Well it expects an array of pointers, what more is there to understand?

They're not the same thing.
Code:
An array of arrays
+-+-+-+-+-+-+-+-+-+-+-+-+-+-+-+-+
|H|E|L|L|O| |W|O|R|L|D| | | | | |
+-+-+-+-+-+-+-+-+-+-+-+-+-+-+-+-+
|T|H|I|S| |W|O|R|K|S| | | | | | |
+-+-+-+-+-+-+-+-+-+-+-+-+-+-+-+-+
|W|O|O|!| | | | | | | | | | | | |
+-+-+-+-+-+-+-+-+-+-+-+-+-+-+-+-+

An array of pointers
+----+    +-+-+-+-+-+-+-+-+-+-+-+-+
|    |--->|H|E|L|L|O| |W|O|R|L|D| |
+----+    +-+-+-+-+-+-+-+-+-+-+-+-+
|    |--->|T|H|I|S| |W|O|R|K|S| |
+----+    +-+-+-+-+-+-+-+-+-+-+-+
|    |--->|W|O|O|!| |
+----+    +-+-+-+-+-+
If you pass an array of arrays to something expecting an array of pointers, it's just going to take the first 4 characters of your string (say), and try and use that as a pointer to some other string.
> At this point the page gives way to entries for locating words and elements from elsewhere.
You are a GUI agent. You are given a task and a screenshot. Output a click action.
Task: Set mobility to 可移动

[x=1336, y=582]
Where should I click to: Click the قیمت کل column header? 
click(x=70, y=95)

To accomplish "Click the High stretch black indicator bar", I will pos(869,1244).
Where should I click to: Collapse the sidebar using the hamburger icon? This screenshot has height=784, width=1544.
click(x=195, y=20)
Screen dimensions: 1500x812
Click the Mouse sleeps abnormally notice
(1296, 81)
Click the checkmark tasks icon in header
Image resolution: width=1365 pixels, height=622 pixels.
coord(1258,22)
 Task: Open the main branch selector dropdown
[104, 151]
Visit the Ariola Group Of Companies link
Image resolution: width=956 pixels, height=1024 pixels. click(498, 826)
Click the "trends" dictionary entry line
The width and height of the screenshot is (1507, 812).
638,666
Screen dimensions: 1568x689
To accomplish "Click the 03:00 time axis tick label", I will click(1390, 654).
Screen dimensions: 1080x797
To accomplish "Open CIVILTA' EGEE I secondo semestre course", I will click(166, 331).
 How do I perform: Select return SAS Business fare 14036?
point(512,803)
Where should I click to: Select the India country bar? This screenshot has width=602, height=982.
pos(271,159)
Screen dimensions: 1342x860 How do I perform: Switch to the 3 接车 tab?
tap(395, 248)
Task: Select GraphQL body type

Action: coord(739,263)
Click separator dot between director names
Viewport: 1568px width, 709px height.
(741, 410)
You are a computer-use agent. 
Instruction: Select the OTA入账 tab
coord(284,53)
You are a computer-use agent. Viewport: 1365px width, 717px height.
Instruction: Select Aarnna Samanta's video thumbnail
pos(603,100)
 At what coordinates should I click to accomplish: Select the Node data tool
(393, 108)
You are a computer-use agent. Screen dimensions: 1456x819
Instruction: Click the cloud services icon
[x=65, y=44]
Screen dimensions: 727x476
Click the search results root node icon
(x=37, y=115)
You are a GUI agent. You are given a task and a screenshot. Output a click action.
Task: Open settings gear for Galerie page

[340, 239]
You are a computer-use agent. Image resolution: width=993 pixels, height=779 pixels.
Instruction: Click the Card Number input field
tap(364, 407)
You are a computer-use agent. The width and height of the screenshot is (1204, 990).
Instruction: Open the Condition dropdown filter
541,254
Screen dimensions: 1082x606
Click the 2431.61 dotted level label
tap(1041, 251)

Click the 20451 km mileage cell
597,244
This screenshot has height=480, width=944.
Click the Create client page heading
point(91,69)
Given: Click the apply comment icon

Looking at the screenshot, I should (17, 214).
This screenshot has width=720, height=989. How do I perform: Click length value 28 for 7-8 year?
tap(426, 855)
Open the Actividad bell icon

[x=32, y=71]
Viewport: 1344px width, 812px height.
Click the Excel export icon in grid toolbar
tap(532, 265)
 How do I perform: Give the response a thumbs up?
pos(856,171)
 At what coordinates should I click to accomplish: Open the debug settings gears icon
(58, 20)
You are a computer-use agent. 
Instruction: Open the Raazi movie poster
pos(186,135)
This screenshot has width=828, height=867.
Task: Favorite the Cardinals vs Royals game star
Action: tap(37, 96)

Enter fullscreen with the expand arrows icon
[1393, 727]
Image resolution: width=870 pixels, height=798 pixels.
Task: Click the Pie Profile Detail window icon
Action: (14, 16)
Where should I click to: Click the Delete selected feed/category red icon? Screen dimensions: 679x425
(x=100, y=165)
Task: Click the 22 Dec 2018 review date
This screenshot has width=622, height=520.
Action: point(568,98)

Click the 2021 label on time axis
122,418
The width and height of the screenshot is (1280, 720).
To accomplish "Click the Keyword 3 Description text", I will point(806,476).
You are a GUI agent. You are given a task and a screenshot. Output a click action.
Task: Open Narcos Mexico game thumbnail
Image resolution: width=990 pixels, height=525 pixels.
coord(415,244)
Then you immediately get something like unable to reference memory "0x41424344" where all the bytes of the "address" look remarkably like printable characters (in this case, ABCD).

Just because you can do
printf("%s", a[i] );
does NOT make them the same thing, because the compiler will generate slightly different code depending on how you declared the array to begin with.